LONDON – Manolo Blahnik will sponsor “Marie Antoinette Style,” an unprecedented show at the Victoria and Albert Museum featuring 250 objects and exceptional loans never seen before outside Versailles, and France.
Running from Sept. 20 and until March 22, 2026, it will also showcase personal items owned and worn by France’s last queen before the Revolution. On display will be her silk slippers, jewels from her private collection and the final note she ever wrote.
The display will include richly-embellished fragments of court dress, personal effects such as the queen’s dinner service from the Petit Trianon, accessories and intimate items from her toilette case.
The show will have a contemporary bent, too, with a display of fashion – from brands including Moschino, Dior, Chanel and Vivienne Westwood – influenced by the queen’s distinctive style.
Costumes made for the big screen will be on display, including from Sofia Coppola’s stylish, Oscar-winning “Marie Antoinette,” where Manolo Blahnik supplied the delicate macaron-toned footwear.
Marie Antoinette’s Marie-Thérèse Pink Diamond
Courtesy/Getty
The V&A said it wants to explore “the origins and countless revivals of the style shaped by the most fashionable queen in history. A fashion icon in her own time, and an early modern ‘celebrity,’ the dress and interiors modelled and adopted by the ill-fated queen of France in the final decades of the 18th century have had a lasting influence on over 250 years of design, fashion, film and decorative arts.”
There are exceptional loans from the Château de Versailles never before seen outside France, while the museum said it is preparing audio visual installations and “immersive curation” to explore how and why the late queen has been a constant source of inspiration.
“The exhibition will consider afresh the legacy of a complex figure whose style, youth and notoriety have all contributed to her timeless appeal,” the V&A added.
The museum is making a case for Marie Antoinette as an influencer beyond fashion, in design, interiors, gardens, and the fine and decorative arts of her own time, and on future generations. It will aim to point out how she influenced graphic and decorative arts, fashion, photography, film and performance.
It is planning theatrical staging and sensory experiences, one of which will recreate scents of the court, and the perfume favored by the queen herself.

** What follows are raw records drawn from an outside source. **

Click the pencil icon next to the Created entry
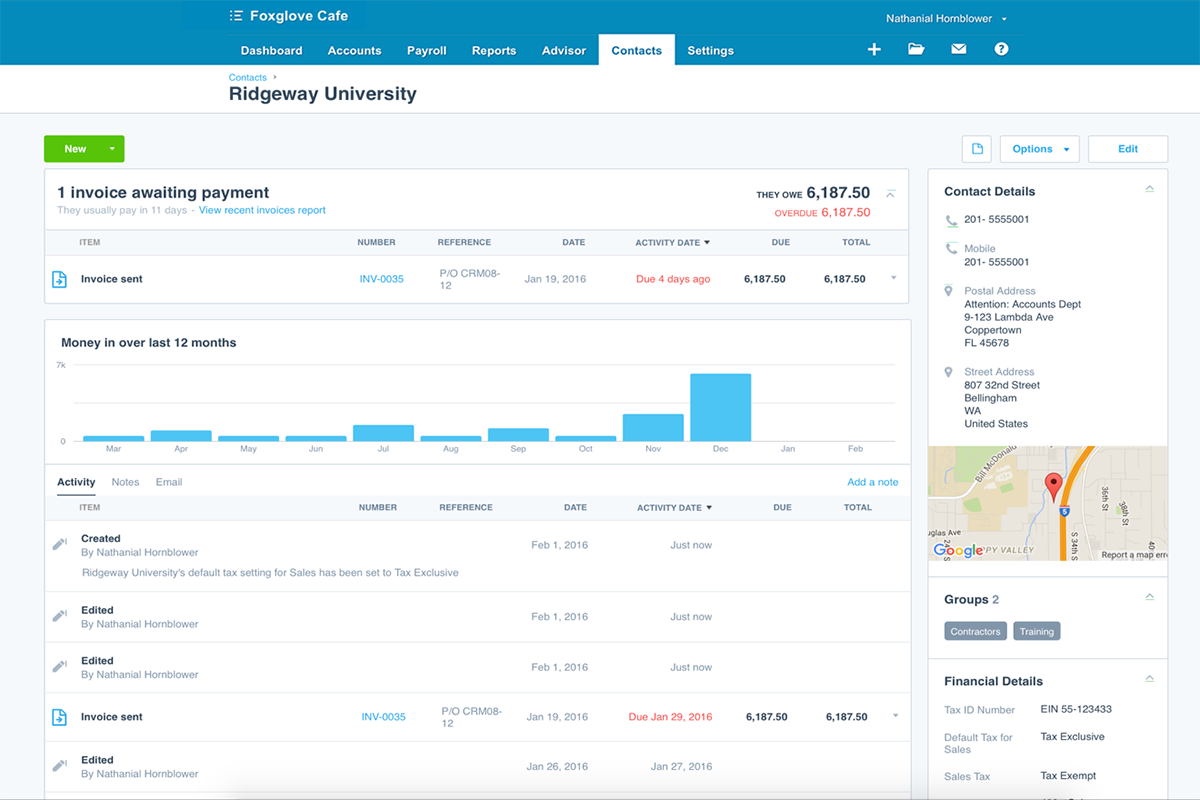Image resolution: width=1200 pixels, height=800 pixels. tap(60, 543)
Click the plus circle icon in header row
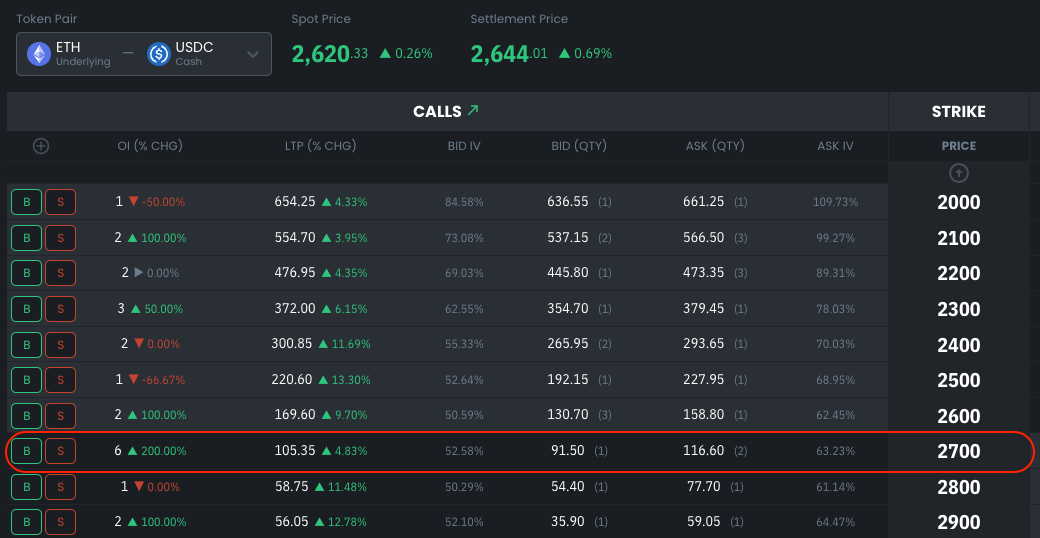This screenshot has width=1040, height=538. (41, 146)
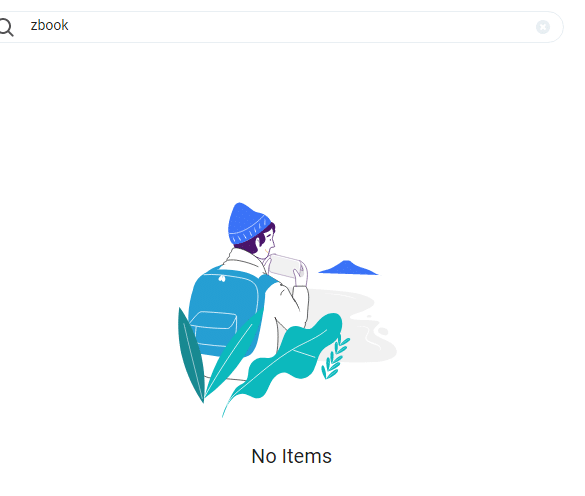Image resolution: width=585 pixels, height=496 pixels.
Task: Click the blue beanie hat in illustration
Action: pos(247,223)
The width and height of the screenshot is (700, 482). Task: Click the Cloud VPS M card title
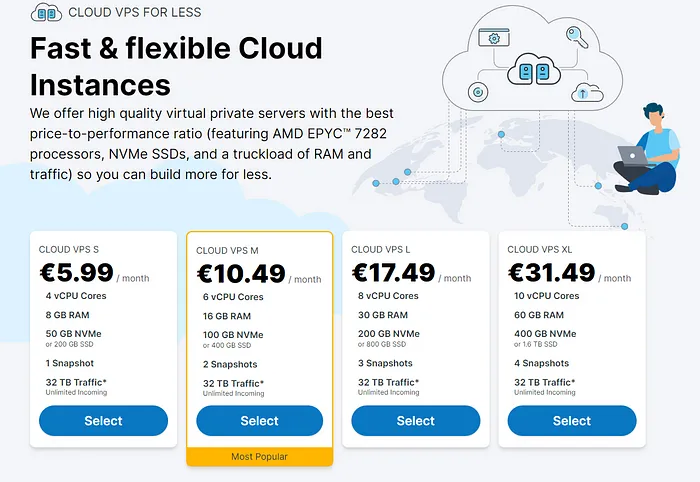[x=227, y=250]
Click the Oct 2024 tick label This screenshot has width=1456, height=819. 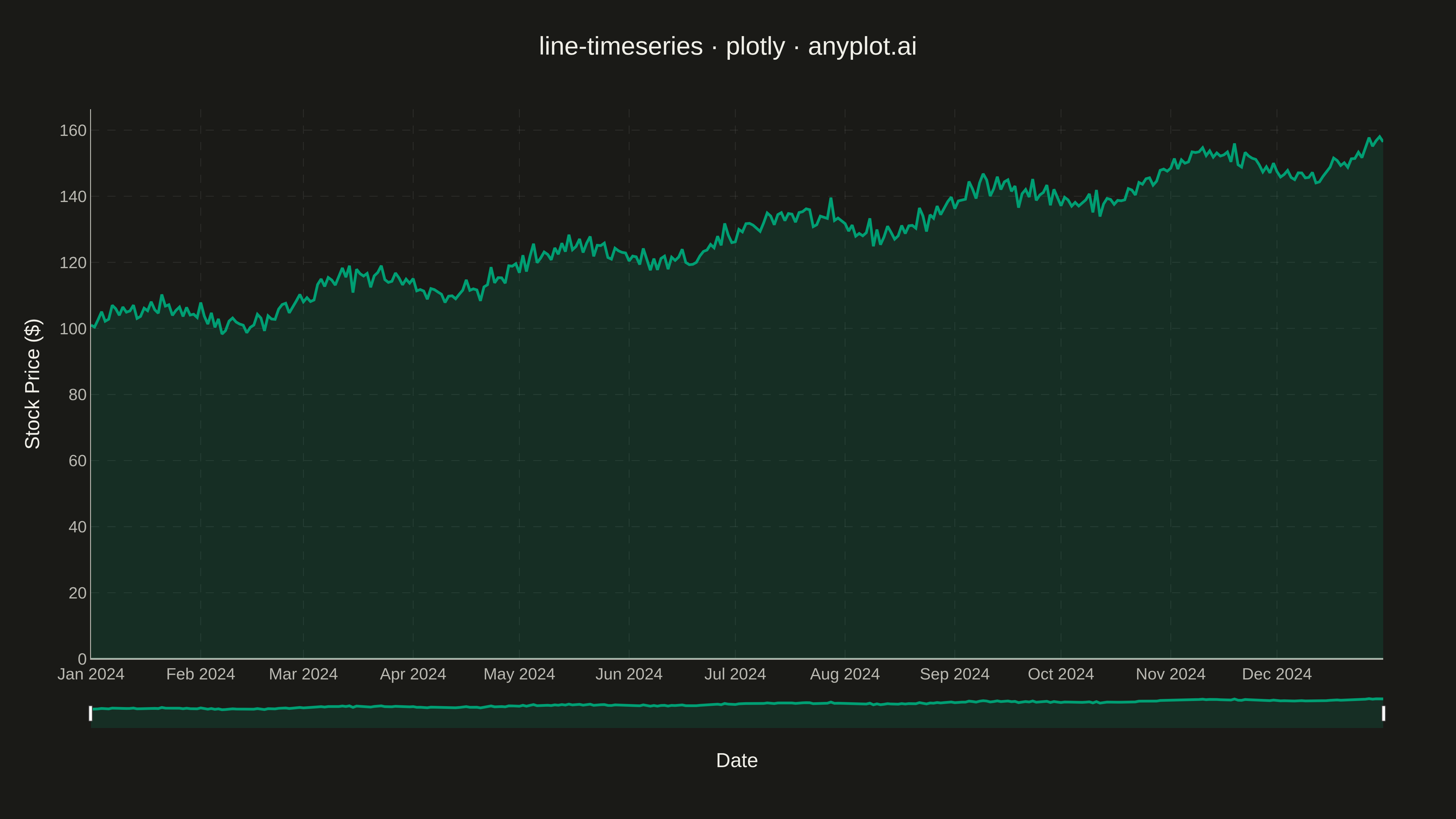(1061, 674)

The exhibition’s curator, Sarah Grant, said “the most fashionable, scrutinized and controversial queen in history, Marie Antoinette’s name summons both visions of excess and objects and interiors of great beauty. The Austrian archduchess-turned-queen of France had an enormous impact on European taste and fashion in her own time, creating a distinctive style that now has universal appeal and application.”

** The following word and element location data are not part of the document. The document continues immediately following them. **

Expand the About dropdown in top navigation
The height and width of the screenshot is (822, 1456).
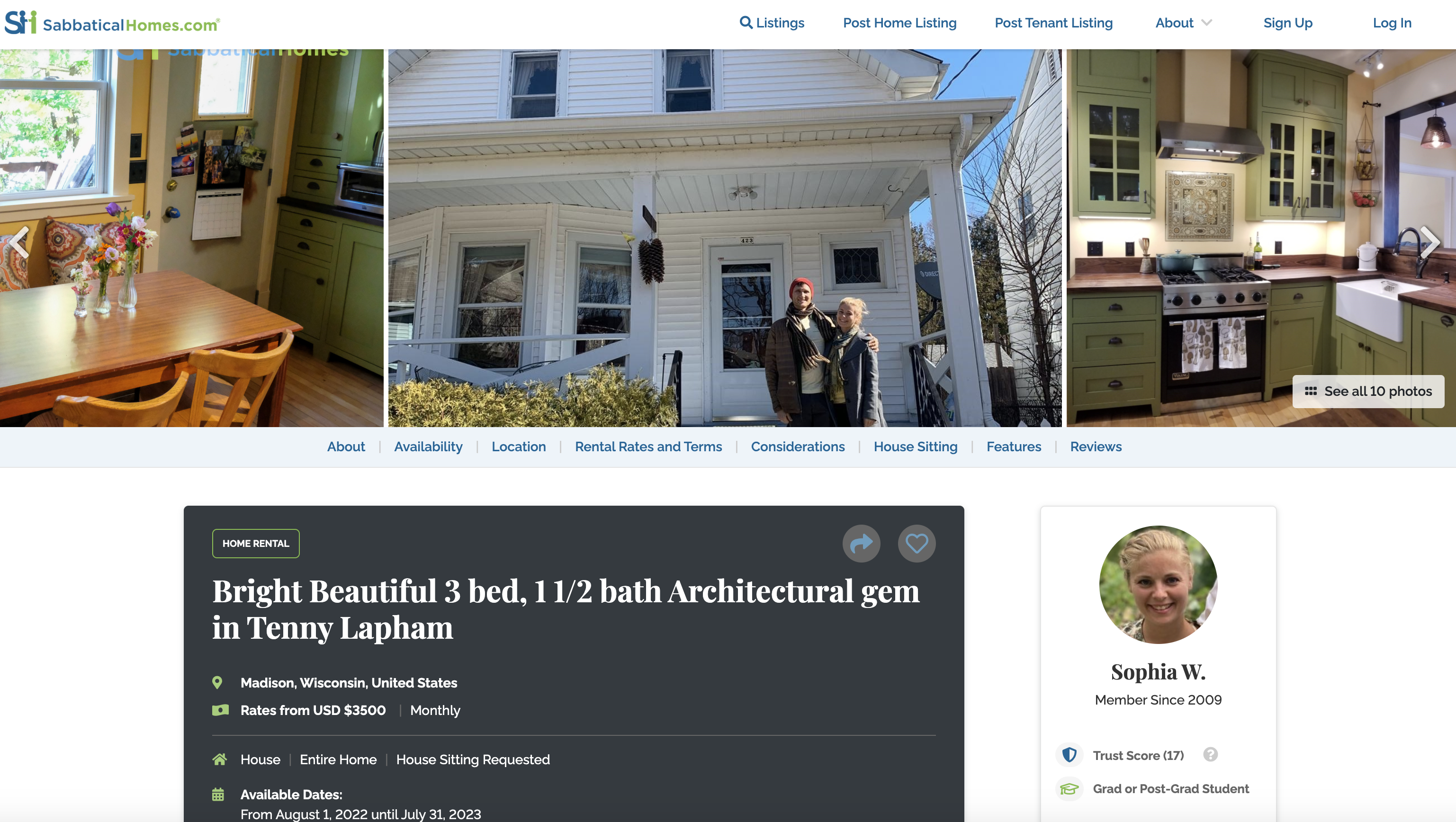pos(1184,23)
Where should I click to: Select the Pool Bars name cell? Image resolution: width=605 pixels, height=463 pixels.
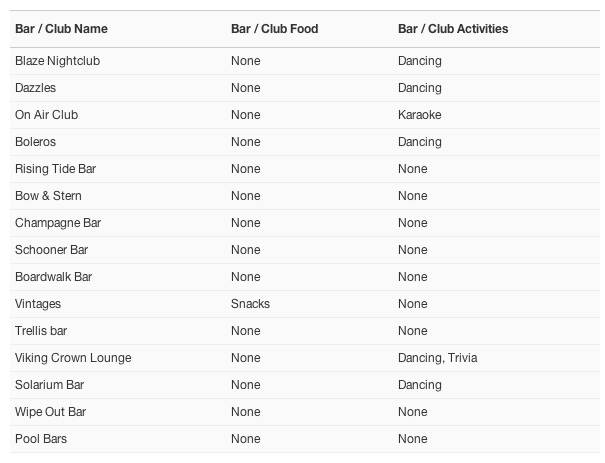41,439
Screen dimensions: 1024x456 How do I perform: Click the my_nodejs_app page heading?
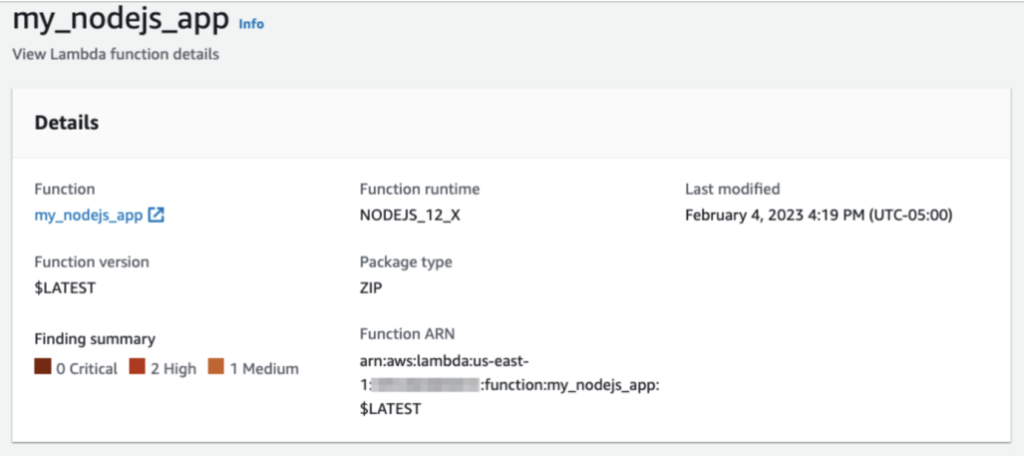click(121, 21)
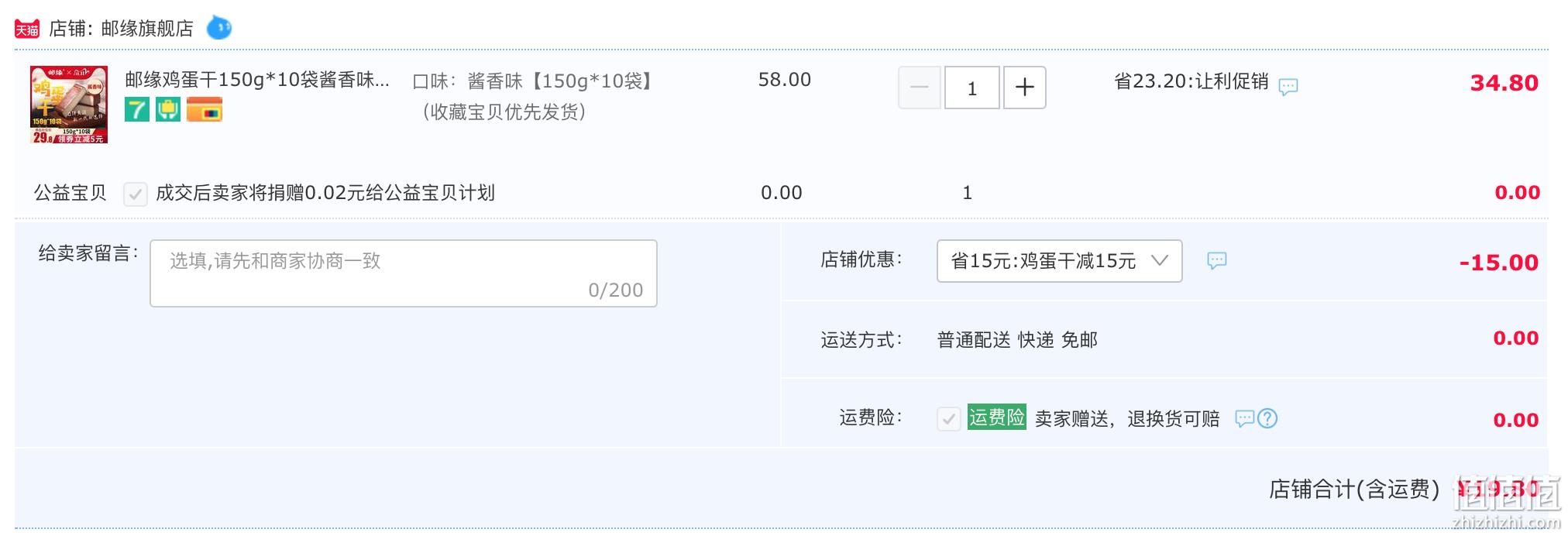Click the green 运费险 label tag
This screenshot has width=1568, height=536.
coord(997,417)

Kirsten Dunst and director Sofia Coppola on the set of the 2006 film.
©Sony Pictures/Courtesy Everett
Grant described the show as “the design legacy of an early modern celebrity, and the story of a woman whose power to fascinate has never ebbed. Marie Antoinette’s story has been re-told and re-purposed by each successive generation to suit its own ends. The rare combination of glamour, spectacle and tragedy she presents remains as intoxicating today as it was in the eighteenth century.”

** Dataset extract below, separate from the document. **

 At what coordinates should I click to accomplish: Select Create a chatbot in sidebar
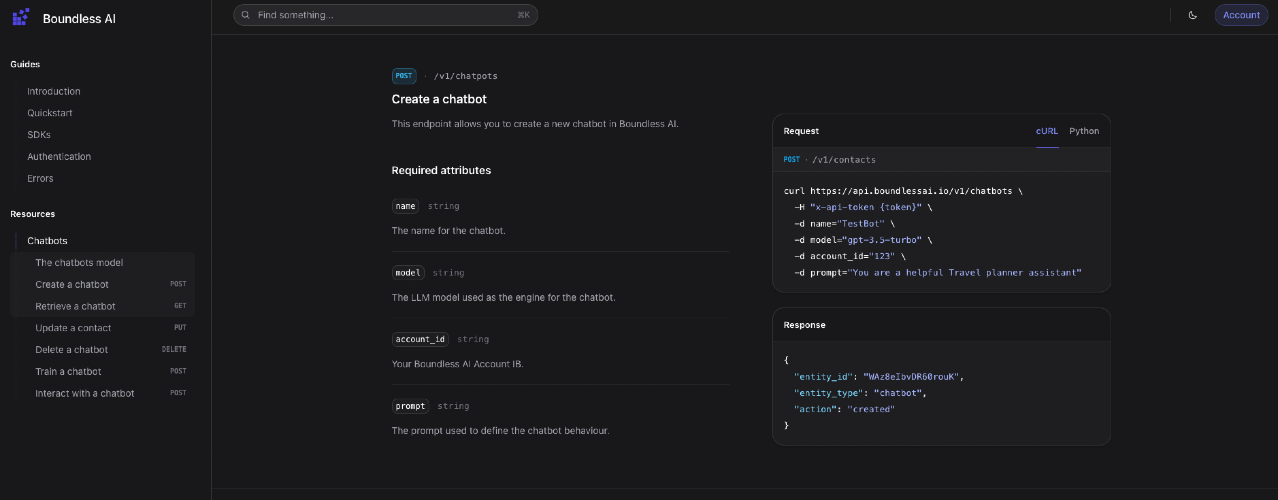(72, 285)
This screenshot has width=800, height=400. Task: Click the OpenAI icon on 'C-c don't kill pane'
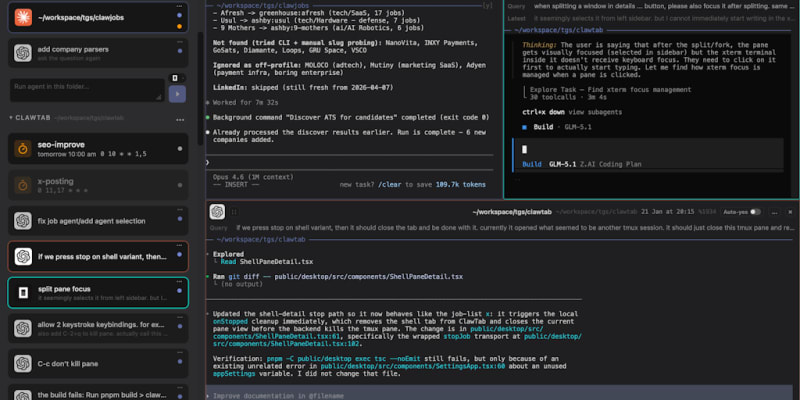pyautogui.click(x=24, y=362)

The V&A announcement coincides with Christie’s “Magnificent Jewels” auction, where the top lot is the Marie-Thérèse Pink Diamond once owned by Marie Antoinette. The live auction takes place Tuesday at the auction house’s premises in York City’s Rockefeller Center.
The purple-pink modified kite brilliant-cut diamond features 10.38 carats, and holds an estimated value between $3 million and $5 million. The piece is believed to date to the mid-18th century, per Christie’s, and holds with it storied lore regarding its past owners.
According to the auction house, Marie Antoinette trusted her most valuable jewels with her faithful coiffeur on the night before her failed escape from Paris in 1791, in the hope of retrieving them one day. Unable to escape the ongoing revolution, Marie Antoinette never saw her jewels again.